The Organisation adopts procedures designed to maintain the security of data when it is stored and transported.

Employees and those working with the Organisation must:

• ensure that all files or written information of a confidential nature are stored in a secure
  manner and are only accessed by people who have a need and a right to access them
• ensure that all files or written information of a confidential nature are not left where
  they can be read by unauthorised people
• refrain from sending emails containing sensitive work related information to their
  personal email address
• check regularly on the accuracy of data being entered into computers
• always use the passwords provided to access the computer system and not abuse them
  by passing them on to people who should not have them
• use computer screen blanking to ensure that personal data is not left on screen when
  not in use.

Personal data should not be kept or transported on personal laptops, USB sticks, or similar devices, unless expressly authorised by the Director. Where personal data is recorded on any such device it should be protected by:

• ensuring that data is recorded on such devices only where absolutely necessary
• using an encrypted system — a folder should be created to store the files that need
  extra protection and all files created or moved to this folder should be automatically
  encrypted
• ensuring that laptops or USB drives are not left lying around where they can be stolen.

15) What are cookies?

Cookies are text files placed on your computer to collect standard Internet Log information and visitor behaviour information. When you visit our website, we may collect information on you automatically through cookies or similar technology.

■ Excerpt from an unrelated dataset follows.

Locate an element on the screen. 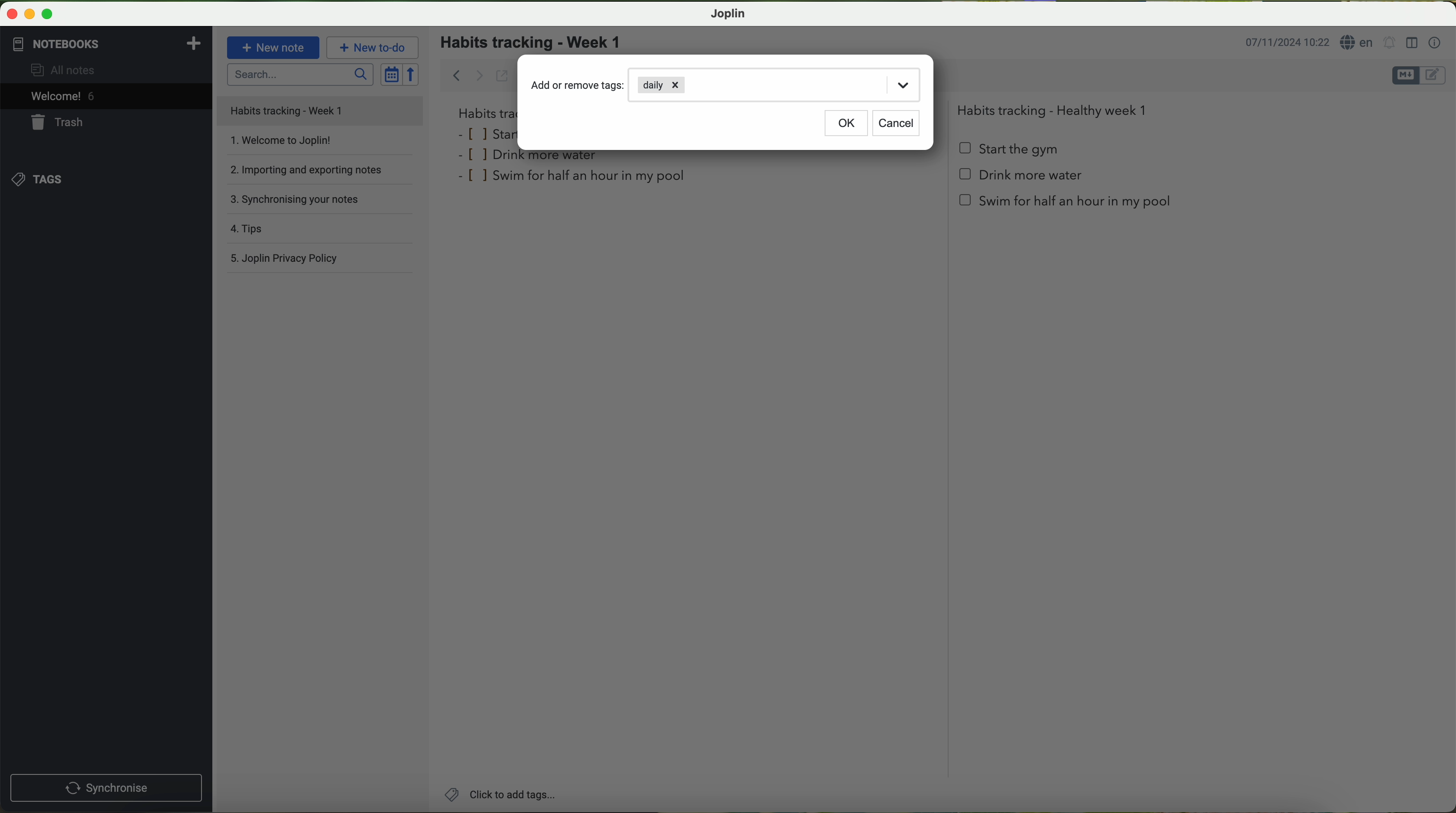 The width and height of the screenshot is (1456, 813). toggle external editing is located at coordinates (502, 75).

For further information, visit allaboutcookies.org

How do we use cookies?

Our company uses cookies in a range of ways to improve your experience on our website, including:

• Keeping you signed in
• Understanding how you use our website

What types of cookies do we use?

There are a number of different types of cookies, however our website uses:

Functionality – Our Organisation uses these cookies so that we recognise you on our website and
remember your previously selected preferences. These could include what language you prefer and
location you are in. A mix of first-party and third-party cookies are used.

Advertising – Our Organisation uses these cookies to collect information about your visit to our
website, the content you viewed, the linked you followed and information about your browser,
device and IP address. Our Organisation sometimes shares some limited aspecys of this data with
third parties for advertising purposes. We may also share online data collected through cookies with
our advertising partners. This means that when you visit another website, you may be shown
advertising based on your browsing patterns on our website.

How to manage cookies

You can set your browser not to accept cookies, and the above website tells you how to remove cookies from your browser. However, in some cases, some of our website features may not function as a result.

16) Privacy policies of other websites

Our company website contains links to other websites. Our privacy policy applies only to our website, so if you click on a link to another website, you should read their privacy policy.

17) Making a complaint

The supervisory authority in the UK for data protection matters is the Information Commissioner’s Office (ICO). If you think your data protection rights have been breached in any way by us, you are able to make a complaint to the ICO.